That mad dash back to the car to feed the parking meter could soon be unnecessary in downtown Montreal.The city is installing a network of electronic meters -- a system that promises to make paying for a spot so painless people will even be able to do it far from where they left their vehicle.
"Nobody likes to pay for parking," says Isabelle Bettez, president and chief executive officer of
, the Quebec company behind the city's new automated parking management system. "But since you have to pay, you might as well make it easy as possible."
Here's how it works: Drivers use cash or a credit card at a kiosk or "smart meter" located on each street to pay for the numbered spot where their vehicle is parked. They don't have to put a receipt on the dashboard, because paid parking spots are tracked electronically.
When drivers want to renew a spot, they simply pay again for that numbered space at any of the new kiosks anywhere in the city.
The only evidence parking enforcement officers need when it comes to ticketing is in the palm of their hands. A wireless personal digital assistant (PDA) tells the officers which spots are paid for and which ones aren't. White-coloured spots on the handheld screen are those in good standing, while red ones may need a ticket.
"It's very practical, it's more productive and it's easy," says Jean-Claude Dubreuil, the executive vice-president of Stationnement de Montréal, the city's parking authority. "This system is going to change drastically the way people here pay for parking on the street."
After a successful summer trial of 50 wireless pay stations serving 600 spaces, the city now plans to replace 6,000 coin-operated sidewalk meters with at least 500 of the new high-tech kiosks this winter.
One of the new pay stations costs about $11,500 and replaces up to 15 of the traditional coin-operating, single-space meters.
Stationnement de Montréal can't say precisely how much cheaper it will be to operate and maintain the new units, but says it expects substantial savings as a result of the smart meters.
It adds that officers will also be able to cover more territory and be more productive -- especially in the winter.
Mr. Dubreuil says the city's parking police usually patrol the streets by car. With the new system, they don't have to check meters or the time stamped on tickets placed on dashboards, so they won't have to leave their cars and hike over snow banks unless there's a reason to write a ticket.

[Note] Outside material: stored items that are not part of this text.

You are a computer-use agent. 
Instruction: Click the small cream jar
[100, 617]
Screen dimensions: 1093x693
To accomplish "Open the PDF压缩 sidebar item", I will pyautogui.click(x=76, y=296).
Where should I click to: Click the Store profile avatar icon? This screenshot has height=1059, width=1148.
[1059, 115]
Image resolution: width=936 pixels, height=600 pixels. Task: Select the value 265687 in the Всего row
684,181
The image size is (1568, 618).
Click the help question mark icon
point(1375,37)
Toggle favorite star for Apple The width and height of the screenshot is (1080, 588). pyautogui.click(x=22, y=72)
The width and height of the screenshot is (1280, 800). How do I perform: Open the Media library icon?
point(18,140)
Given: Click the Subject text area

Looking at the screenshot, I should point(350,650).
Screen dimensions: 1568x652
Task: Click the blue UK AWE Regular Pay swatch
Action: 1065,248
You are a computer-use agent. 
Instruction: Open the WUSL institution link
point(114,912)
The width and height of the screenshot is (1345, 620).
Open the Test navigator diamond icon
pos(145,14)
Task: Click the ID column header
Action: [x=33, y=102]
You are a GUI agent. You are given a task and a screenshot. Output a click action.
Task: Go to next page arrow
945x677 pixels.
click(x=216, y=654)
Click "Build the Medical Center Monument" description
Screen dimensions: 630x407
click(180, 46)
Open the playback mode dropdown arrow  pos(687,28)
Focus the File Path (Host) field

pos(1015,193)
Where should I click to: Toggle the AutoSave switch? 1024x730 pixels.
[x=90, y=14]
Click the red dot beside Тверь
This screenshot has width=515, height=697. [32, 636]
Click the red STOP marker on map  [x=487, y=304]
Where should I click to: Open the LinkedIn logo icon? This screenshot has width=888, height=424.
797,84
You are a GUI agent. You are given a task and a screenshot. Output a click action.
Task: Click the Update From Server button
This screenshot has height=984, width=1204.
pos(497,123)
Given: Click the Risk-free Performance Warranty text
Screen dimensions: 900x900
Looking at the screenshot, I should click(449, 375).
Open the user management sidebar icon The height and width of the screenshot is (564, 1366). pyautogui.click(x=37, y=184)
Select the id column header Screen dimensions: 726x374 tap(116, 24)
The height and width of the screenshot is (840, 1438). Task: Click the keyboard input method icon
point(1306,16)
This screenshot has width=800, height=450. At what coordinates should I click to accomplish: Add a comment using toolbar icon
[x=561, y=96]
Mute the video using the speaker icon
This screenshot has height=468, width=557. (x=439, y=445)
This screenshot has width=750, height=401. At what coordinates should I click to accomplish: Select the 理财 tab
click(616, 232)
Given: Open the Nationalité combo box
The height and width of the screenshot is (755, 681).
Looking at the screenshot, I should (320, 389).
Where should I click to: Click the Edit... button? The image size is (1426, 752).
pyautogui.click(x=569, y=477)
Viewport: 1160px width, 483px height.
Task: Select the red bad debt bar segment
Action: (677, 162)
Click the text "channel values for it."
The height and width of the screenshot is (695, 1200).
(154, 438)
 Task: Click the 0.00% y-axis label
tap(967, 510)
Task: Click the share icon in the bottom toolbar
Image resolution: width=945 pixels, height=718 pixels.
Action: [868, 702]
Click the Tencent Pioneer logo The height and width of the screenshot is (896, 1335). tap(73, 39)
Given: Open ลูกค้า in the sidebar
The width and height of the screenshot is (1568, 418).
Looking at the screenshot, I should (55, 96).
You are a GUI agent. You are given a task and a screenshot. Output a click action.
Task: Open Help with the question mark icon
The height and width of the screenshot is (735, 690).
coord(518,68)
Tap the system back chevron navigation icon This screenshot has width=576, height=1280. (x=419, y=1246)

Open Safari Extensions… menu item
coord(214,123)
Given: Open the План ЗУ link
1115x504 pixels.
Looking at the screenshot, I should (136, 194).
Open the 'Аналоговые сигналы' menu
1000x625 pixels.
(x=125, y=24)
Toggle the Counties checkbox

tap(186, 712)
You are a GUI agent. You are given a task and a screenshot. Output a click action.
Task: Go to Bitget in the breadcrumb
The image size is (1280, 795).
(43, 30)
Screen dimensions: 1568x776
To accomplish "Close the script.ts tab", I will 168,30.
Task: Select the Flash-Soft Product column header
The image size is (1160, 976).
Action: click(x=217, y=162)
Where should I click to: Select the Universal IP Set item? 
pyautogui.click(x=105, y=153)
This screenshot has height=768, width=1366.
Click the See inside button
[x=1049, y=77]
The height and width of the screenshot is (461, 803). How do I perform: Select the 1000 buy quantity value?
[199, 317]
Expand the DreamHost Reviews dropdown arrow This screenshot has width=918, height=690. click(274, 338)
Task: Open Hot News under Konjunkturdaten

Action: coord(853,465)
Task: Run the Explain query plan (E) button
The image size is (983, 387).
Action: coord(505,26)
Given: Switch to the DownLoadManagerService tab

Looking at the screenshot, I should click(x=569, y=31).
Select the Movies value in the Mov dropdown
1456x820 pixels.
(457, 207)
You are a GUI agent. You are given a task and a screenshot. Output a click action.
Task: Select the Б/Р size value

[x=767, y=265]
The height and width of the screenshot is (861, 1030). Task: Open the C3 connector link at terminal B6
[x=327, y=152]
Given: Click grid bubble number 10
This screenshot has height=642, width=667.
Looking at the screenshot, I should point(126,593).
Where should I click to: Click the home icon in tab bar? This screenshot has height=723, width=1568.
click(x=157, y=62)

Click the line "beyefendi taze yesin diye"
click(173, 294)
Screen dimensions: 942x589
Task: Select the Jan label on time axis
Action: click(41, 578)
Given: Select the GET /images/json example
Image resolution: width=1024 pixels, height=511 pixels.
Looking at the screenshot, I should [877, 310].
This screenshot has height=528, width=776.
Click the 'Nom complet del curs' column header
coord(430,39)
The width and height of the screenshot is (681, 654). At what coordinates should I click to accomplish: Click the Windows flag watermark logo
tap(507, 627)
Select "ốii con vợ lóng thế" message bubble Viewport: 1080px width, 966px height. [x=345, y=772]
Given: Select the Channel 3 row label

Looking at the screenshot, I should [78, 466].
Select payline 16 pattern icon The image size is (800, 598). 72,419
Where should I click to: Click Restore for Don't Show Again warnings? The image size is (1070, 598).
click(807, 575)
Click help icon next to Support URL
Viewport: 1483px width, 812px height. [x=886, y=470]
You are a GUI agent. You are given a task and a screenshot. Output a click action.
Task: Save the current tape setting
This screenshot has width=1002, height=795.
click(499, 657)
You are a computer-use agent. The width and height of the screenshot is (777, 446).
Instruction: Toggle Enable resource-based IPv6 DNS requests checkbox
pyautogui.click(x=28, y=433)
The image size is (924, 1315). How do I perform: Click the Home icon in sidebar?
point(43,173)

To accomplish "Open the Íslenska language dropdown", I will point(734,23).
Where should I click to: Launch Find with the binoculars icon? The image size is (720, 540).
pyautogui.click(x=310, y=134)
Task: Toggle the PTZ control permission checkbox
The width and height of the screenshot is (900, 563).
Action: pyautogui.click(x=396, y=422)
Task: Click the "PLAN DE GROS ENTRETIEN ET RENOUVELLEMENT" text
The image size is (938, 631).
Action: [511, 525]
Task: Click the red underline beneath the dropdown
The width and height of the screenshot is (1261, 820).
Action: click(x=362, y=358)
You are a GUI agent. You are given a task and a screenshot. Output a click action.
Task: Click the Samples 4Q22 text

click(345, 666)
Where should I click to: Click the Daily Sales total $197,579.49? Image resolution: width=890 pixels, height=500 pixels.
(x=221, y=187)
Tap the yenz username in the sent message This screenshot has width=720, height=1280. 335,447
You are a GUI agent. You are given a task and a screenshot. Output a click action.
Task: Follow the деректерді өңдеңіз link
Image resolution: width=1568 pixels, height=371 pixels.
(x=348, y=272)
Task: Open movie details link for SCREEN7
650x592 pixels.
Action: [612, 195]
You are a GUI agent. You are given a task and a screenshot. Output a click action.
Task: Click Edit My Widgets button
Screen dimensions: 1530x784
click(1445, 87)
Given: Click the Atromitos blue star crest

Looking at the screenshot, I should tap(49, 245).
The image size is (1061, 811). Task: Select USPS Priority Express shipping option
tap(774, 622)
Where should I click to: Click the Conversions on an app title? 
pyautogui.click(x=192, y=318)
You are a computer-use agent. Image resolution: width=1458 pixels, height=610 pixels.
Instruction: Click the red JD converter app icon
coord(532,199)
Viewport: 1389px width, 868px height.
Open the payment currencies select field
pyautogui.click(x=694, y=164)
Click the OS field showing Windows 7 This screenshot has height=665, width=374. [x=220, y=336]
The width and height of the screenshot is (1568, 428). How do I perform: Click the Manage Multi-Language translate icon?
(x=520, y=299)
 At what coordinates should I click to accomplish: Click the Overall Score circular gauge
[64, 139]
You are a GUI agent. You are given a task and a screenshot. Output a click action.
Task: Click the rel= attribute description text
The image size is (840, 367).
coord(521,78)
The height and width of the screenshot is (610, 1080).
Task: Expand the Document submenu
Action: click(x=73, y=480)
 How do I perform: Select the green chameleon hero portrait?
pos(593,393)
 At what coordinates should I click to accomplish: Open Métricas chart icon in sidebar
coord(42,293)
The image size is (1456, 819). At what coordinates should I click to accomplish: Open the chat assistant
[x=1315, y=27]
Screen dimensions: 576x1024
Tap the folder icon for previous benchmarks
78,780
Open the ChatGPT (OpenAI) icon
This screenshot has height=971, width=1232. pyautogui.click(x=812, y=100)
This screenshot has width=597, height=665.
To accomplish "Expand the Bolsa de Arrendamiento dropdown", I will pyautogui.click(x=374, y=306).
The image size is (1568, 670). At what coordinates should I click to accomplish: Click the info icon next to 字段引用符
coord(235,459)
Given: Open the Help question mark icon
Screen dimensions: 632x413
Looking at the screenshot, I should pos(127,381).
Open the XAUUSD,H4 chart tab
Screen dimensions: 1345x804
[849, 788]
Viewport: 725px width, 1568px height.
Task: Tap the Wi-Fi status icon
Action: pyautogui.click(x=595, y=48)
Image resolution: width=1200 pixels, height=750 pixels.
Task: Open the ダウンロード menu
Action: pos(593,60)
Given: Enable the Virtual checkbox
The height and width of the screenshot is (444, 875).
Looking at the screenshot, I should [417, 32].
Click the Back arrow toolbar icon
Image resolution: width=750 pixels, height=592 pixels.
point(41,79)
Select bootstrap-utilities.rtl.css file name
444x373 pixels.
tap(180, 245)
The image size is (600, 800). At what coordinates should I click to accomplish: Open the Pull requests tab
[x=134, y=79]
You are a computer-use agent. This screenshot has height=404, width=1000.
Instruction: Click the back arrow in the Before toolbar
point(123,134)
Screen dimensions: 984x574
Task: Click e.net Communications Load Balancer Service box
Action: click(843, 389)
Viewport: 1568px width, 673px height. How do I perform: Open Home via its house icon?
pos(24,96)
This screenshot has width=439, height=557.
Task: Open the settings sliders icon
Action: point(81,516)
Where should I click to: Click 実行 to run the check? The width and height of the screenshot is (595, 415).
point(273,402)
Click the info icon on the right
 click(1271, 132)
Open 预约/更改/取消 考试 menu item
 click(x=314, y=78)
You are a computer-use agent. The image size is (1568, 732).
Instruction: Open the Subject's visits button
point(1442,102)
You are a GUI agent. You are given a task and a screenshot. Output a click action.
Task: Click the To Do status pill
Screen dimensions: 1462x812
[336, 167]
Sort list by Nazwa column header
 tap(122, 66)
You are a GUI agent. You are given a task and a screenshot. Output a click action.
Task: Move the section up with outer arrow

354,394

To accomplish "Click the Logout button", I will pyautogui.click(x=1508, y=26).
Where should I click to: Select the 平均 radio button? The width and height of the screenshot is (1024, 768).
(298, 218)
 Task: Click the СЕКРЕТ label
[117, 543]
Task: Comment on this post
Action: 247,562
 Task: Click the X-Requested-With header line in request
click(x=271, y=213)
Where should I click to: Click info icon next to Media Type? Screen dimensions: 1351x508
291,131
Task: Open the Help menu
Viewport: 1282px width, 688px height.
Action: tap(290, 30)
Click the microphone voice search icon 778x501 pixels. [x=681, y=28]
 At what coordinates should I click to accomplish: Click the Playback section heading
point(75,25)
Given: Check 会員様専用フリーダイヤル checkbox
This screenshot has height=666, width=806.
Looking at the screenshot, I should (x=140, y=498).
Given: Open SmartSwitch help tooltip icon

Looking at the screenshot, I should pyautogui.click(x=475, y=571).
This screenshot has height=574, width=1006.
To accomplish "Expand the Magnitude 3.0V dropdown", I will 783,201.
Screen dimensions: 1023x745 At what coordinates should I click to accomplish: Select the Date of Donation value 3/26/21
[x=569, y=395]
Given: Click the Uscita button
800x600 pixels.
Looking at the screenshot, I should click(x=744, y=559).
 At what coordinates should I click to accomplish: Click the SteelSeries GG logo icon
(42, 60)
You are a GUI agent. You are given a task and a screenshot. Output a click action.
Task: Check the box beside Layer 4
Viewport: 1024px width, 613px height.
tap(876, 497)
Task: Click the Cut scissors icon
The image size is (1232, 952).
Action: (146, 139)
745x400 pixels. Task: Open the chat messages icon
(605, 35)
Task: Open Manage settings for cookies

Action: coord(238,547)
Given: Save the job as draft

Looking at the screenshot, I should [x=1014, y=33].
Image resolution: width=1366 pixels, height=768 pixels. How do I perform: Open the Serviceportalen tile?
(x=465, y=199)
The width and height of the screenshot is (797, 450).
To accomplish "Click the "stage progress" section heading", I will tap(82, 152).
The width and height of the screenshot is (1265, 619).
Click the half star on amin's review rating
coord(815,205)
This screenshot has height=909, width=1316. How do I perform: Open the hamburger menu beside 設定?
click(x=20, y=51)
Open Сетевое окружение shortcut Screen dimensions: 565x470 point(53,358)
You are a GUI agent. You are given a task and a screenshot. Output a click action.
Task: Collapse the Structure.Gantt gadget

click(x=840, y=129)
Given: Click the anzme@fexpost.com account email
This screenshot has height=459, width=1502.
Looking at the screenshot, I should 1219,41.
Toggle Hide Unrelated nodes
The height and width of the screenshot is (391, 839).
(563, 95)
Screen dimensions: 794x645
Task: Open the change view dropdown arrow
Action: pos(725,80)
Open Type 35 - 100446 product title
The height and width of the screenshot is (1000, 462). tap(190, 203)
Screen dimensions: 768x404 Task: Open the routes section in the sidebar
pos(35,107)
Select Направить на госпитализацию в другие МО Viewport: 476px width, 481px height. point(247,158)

For Ms. Bettez, putting her company's innovation on the street is the ultimate test of 8D's technology.
"It's the worst -- weather-wise, people-wise, you get everything," she says of designing kiosks that can stand up to daily wear and tear. "It has to work whether it's minus-40 or raining."
To ensure the point-of-sale smart meters would process transactions securely, 8D chose to develop them with Java, the same programming language from Sun Microsystems Inc. that the U.S. National Aeronautics and Space Administration uses to operate the Mars Rover.
In 8D's case, Java helps link the meters to a wireless broadband network.
Sun was so impressed by 8D's work, it calls the parking system "revolutionary" and ranks it among the "best-of-the-best" in the world of Java technology. It bestowed its Duke's Choice Award on the Montreal company earlier this year, putting it alongside programming leaders such as eBay.
"They're using some neat technology that makes the 8D solution quite unique," Sun Canada president Stéphane Boisvert says. "I think it's a key innovation that you're going to find throughout many cities in North America in the years ahead."
Sun helped 8D show its parking meter system to San Francisco's mayor, for example. He was apparently keen enough on it that the city is considering a pilot project of its own.
In Montreal, the technology is being well received by drivers, according to city officials.
"Being a former Montrealer, I know that finding a parking spot and then paying for it is a pain," Mr. Boisvert says. "Now, the city will save money and parking will become more accessible for Montrealers. That's great."
Local driver Rolf Strom-Olsen agrees.
"I have used those new downtown meters, the ones on Ste. Catherine Street among other places, and they work very well," he says. "Eliminating the need to carry change around in your car is a welcome improvement. And it's also nice that you don't have to bother with a dashboard display.
"Especially when you are freezing cold and don't want to have to go back to your car to put some stupid piece of paper on your dash to ward off the 'green onions,' " he says, referring to the nickname some Montrealers have given the local parking police.
The smart meter system hasn't won over everyone, though. The city agency says that while surveys so far have found as many as 90 per cent of drivers like the new method of paying for parking, some are confused by the new kiosks.
That's one of the reasons why the full capabilities of the wireless parking system aren't being offered yet.
Right now, the city's drivers have to walk to the nearest wireless pay station even though the 8D system has the capability to take payments through a cellphone, handheld device or any computer connected to the Internet.
While that sounds like the ultimate in parking payment ease, Stationnement de Montréal has decided not to offer those options just yet. It says it wants to give drivers time to understand and adjust to the smart meters before offering new wireless payment features.